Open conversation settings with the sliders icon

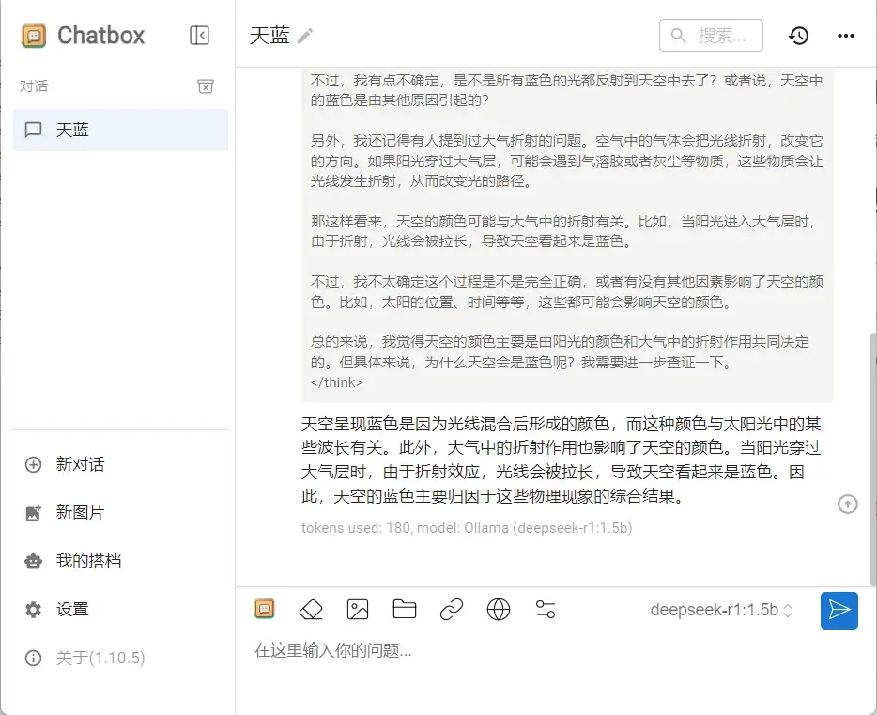(545, 610)
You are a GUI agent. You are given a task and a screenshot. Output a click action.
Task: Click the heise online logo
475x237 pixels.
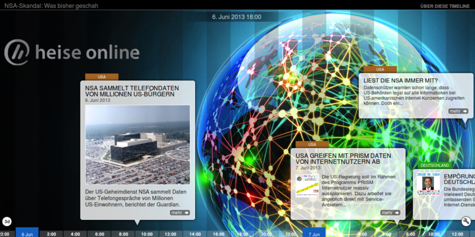pos(72,52)
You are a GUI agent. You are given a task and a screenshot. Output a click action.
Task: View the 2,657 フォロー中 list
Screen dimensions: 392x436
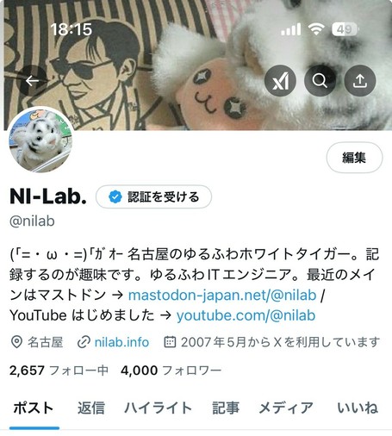click(x=59, y=371)
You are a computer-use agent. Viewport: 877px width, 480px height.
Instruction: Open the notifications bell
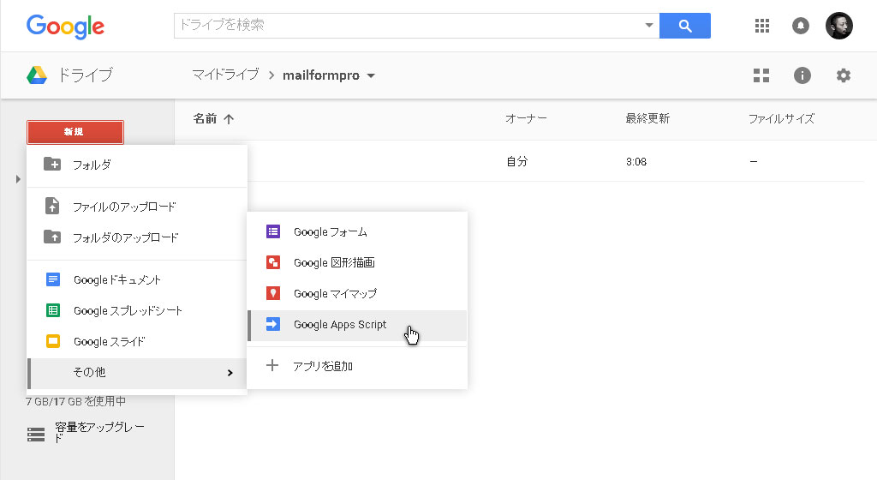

* [WORK TASK] Please retype the lines from the one containing "Task: View the 2,657 フォロー中 list" through the last line of the records above, exactly as written, and leave out any pictures.

* [TASK ANSWER]
Task: View the 2,657 フォロー中 list
Screen dimensions: 392x436
click(x=59, y=371)
You are a computer-use agent. Viewport: 877px width, 480px height.
Instruction: Open the notifications bell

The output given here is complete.